その人形は、かなりの自信作だった。
普段は同じようなデザインの人形ばかりをつくっているわたしだけれど、今回作った新作は、いつもとは作り方を大胆に変えたものだった。そのため不安な部分も多かったのだが、いざ完成させてみると、自分でも十二分に納得の出来る品となった。昨日の夜、人形作りにおける全ての工程を終えた瞬間には、今までにない達成感と満足感を得られたほどだ。

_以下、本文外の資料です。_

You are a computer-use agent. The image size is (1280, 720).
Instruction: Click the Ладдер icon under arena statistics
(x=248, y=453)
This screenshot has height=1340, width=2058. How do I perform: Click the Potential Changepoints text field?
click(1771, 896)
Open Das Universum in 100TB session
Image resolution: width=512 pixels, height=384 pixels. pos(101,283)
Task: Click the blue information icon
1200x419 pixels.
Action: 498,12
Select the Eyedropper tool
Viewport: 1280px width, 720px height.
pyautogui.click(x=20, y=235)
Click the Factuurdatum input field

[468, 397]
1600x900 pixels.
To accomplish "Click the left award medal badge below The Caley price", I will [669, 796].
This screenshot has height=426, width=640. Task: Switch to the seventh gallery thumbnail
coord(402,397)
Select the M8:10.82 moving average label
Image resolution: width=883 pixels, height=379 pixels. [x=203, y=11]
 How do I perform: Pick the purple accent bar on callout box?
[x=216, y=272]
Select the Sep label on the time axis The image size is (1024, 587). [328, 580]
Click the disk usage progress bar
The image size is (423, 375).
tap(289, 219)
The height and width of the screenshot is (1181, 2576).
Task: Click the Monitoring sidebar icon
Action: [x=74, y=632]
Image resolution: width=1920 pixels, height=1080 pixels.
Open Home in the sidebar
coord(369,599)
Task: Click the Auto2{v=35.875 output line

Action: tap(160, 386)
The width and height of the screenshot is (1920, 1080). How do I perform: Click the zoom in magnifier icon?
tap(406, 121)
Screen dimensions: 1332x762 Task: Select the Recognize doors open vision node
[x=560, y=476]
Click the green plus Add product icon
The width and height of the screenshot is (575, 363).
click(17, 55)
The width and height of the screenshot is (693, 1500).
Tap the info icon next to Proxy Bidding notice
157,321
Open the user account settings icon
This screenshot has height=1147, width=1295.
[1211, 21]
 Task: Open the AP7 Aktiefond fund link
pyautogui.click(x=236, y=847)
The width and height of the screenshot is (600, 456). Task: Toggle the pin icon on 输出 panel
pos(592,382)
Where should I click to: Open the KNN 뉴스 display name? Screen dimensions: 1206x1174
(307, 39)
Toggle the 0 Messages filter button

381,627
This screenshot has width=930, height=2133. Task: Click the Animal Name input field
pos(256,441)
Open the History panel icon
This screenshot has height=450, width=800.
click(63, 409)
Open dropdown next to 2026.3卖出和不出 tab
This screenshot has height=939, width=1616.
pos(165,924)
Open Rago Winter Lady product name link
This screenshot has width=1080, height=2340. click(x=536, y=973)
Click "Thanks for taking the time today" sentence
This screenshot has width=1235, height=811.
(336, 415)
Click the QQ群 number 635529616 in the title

それだけに、わたしは本気で怒りを覚えていた。机の上に突っ伏して眠りについてしまったわたしの、すぐそばに置いてあったあの人形を、わたしが寝ている隙に奪い去ってゆくなんて。相変わらず非常識な人間だ。たまには本気で退治してやらないと、と思いながら、わたしはいくつかの人形たちと共に家を出た。
しかし、すぐに足を止める。ドアのそばに、見慣れた妖怪が立っていたからだ。こんな所で見かけるのは、初めてだったが。
「御機嫌よう。珍しいわね、お出かけ?」
こんな暗くて日の当たらない場所だというのに、優雅に日傘なんか差して。その妖怪は、不気味なくらいにやさしく微笑んだ。
「あんたこそ珍しいわね。……こんなところで何をしているの?」
彼女は答えず、愉快そうに笑う。何故だかとても上機嫌のようだ。いや、この妖怪のことだ、ただ"そう見せかけている"だけの可能性もあるが。
ふと、わたしの視界に気になるものが入ってきた。それは、この距離からだと人間なら見えないだろうほどに、ちいさなものだった。けれどわたしは見逃さない。そしてそれが何なのかを理解した瞬間、わたしの表情はますます険しいものに変わっていった。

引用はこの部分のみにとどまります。